● **TASK DIRECTIONS**
Copy the full listing below line for line, with no changes of any kind.

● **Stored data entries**
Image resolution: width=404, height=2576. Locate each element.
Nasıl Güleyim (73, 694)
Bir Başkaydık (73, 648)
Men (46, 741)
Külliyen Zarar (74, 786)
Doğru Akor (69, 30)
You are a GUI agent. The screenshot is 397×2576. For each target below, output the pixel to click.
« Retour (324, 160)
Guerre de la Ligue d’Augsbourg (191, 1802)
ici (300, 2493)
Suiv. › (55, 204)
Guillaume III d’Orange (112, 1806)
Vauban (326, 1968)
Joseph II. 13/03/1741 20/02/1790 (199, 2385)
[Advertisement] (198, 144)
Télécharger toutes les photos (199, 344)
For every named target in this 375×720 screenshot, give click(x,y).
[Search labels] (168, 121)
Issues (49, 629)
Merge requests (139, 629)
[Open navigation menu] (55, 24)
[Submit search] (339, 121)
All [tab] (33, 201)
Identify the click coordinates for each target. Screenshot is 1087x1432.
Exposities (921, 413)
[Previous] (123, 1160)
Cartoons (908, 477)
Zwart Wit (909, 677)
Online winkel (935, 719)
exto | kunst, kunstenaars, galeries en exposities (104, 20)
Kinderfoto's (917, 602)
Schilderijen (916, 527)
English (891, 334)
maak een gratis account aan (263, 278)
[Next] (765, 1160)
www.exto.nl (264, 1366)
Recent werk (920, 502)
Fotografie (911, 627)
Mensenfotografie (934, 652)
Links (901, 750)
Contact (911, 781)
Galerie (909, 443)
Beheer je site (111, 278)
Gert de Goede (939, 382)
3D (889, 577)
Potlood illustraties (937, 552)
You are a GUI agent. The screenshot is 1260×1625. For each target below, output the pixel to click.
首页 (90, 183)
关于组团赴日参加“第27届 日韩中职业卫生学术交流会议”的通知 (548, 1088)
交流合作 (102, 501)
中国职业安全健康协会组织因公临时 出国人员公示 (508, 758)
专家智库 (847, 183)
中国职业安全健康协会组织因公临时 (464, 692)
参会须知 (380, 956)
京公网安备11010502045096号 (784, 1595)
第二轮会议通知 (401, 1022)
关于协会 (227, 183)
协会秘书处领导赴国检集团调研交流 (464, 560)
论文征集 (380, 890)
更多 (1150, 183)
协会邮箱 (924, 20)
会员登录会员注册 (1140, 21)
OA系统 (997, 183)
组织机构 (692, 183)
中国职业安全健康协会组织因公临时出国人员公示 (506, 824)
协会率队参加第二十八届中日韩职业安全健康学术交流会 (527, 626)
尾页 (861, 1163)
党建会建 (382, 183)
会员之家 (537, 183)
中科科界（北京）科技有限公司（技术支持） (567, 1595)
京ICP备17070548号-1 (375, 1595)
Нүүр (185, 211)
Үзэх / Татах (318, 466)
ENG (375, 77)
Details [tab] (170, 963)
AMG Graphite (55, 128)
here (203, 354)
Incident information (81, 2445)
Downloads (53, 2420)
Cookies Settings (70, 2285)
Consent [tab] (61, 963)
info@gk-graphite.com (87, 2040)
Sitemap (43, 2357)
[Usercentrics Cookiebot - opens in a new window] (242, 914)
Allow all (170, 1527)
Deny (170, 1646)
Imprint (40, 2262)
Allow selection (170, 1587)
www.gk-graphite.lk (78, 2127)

● **SOLUTION TO THE PROBLEM**
Image resolution: width=404, height=2576. Locate each element.
Nasıl Güleyim (73, 694)
Bir Başkaydık (73, 648)
Men (46, 741)
Külliyen Zarar (74, 786)
Doğru Akor (69, 30)
You are a GUI agent. The screenshot is 397×2576. For each target below, output the pixel to click.
« Retour (324, 160)
Guerre de la Ligue d’Augsbourg (191, 1802)
ici (300, 2493)
Suiv. › (55, 204)
Guillaume III d’Orange (112, 1806)
Vauban (326, 1968)
Joseph II. 13/03/1741 20/02/1790 (199, 2385)
[Advertisement] (198, 144)
Télécharger toutes les photos (199, 344)
For every named target in this 375×720 screenshot, give click(x,y).
[Search labels] (168, 121)
Issues (49, 629)
Merge requests (139, 629)
[Open navigation menu] (55, 24)
[Submit search] (339, 121)
All [tab] (33, 201)
Identify the click coordinates for each target. Screenshot is 1087x1432.
Exposities (921, 413)
[Previous] (123, 1160)
Cartoons (908, 477)
Zwart Wit (909, 677)
Online winkel (935, 719)
exto | kunst, kunstenaars, galeries en exposities (104, 20)
Kinderfoto's (917, 602)
Schilderijen (916, 527)
English (891, 334)
maak een gratis account aan (263, 278)
[Next] (765, 1160)
www.exto.nl (264, 1366)
Recent werk (920, 502)
Fotografie (911, 627)
Mensenfotografie (934, 652)
Links (901, 750)
Contact (911, 781)
Galerie (909, 443)
Beheer je site (111, 278)
Gert de Goede (939, 382)
3D (889, 577)
Potlood illustraties (937, 552)
You are a GUI agent. The screenshot is 1260×1625. For each target below, output the pixel to click.
首页 (90, 183)
关于组团赴日参加“第27届 日韩中职业卫生学术交流会议”的通知 (548, 1088)
交流合作 (102, 501)
中国职业安全健康协会组织因公临时 出国人员公示 (508, 758)
专家智库 (847, 183)
中国职业安全健康协会组织因公临时 (464, 692)
参会须知 (380, 956)
京公网安备11010502045096号 (784, 1595)
第二轮会议通知 (401, 1022)
关于协会 (227, 183)
协会秘书处领导赴国检集团调研交流 (464, 560)
论文征集 (380, 890)
更多 (1150, 183)
协会邮箱 (924, 20)
会员登录会员注册 (1140, 21)
OA系统 (997, 183)
组织机构 (692, 183)
中国职业安全健康协会组织因公临时出国人员公示 (506, 824)
协会率队参加第二十八届中日韩职业安全健康学术交流会 (527, 626)
尾页 (861, 1163)
党建会建 (382, 183)
会员之家 (537, 183)
中科科界（北京）科技有限公司（技术支持） (567, 1595)
京ICP备17070548号-1 (375, 1595)
Нүүр (185, 211)
Үзэх / Татах (318, 466)
ENG (375, 77)
Details [tab] (170, 963)
AMG Graphite (55, 128)
here (203, 354)
Incident information (81, 2445)
Downloads (53, 2420)
Cookies Settings (70, 2285)
Consent [tab] (61, 963)
info@gk-graphite.com (87, 2040)
Sitemap (43, 2357)
[Usercentrics Cookiebot - opens in a new window] (242, 914)
Allow all (170, 1527)
Deny (170, 1646)
Imprint (40, 2262)
Allow selection (170, 1587)
www.gk-graphite.lk (78, 2127)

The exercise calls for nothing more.